BEGIN Material provided
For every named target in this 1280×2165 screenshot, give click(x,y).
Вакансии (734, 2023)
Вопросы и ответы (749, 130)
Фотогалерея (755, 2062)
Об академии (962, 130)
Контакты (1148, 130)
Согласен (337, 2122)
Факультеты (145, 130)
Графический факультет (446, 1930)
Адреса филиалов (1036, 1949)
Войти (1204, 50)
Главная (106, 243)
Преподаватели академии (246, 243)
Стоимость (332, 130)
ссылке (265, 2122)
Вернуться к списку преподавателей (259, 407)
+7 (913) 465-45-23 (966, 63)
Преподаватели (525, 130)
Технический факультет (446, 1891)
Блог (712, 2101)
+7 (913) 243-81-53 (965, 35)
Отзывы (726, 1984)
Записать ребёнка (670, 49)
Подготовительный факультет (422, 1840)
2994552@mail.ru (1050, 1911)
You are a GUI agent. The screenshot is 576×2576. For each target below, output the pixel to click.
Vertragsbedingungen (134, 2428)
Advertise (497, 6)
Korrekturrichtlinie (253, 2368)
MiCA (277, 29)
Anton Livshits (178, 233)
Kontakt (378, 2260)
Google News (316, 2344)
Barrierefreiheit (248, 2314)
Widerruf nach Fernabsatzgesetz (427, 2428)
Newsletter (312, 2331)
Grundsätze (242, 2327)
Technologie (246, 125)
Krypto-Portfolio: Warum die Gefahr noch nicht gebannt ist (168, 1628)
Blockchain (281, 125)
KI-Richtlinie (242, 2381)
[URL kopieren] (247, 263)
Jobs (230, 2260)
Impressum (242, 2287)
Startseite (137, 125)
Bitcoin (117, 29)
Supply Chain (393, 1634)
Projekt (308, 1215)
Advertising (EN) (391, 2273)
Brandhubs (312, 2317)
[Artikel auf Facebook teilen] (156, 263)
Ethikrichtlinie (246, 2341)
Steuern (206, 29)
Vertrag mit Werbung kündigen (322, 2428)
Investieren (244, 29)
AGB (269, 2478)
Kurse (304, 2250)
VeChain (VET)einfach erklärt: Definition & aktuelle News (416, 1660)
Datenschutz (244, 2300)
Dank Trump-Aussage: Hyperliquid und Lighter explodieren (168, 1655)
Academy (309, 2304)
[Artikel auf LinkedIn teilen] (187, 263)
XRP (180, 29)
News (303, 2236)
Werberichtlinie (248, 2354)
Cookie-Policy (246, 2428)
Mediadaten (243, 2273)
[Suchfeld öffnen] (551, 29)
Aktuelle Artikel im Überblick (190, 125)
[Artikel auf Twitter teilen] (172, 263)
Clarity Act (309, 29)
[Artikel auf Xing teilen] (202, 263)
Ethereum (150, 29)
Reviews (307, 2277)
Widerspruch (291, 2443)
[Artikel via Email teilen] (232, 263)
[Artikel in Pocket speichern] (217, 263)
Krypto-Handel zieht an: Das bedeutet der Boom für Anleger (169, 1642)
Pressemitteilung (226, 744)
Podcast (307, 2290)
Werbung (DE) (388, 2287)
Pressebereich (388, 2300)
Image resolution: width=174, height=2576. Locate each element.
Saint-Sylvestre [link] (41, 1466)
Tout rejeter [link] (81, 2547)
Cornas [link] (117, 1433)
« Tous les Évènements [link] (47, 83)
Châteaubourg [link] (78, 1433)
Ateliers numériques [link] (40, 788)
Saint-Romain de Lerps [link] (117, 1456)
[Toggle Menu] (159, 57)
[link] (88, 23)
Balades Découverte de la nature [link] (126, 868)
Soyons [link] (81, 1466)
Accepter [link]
END Material provided
[Your assignment]
Return only those lines of the records that contain the string "Saint".

[Solution to the exercise]
Saint-Sylvestre [link] (41, 1466)
Saint-Romain de Lerps [link] (117, 1456)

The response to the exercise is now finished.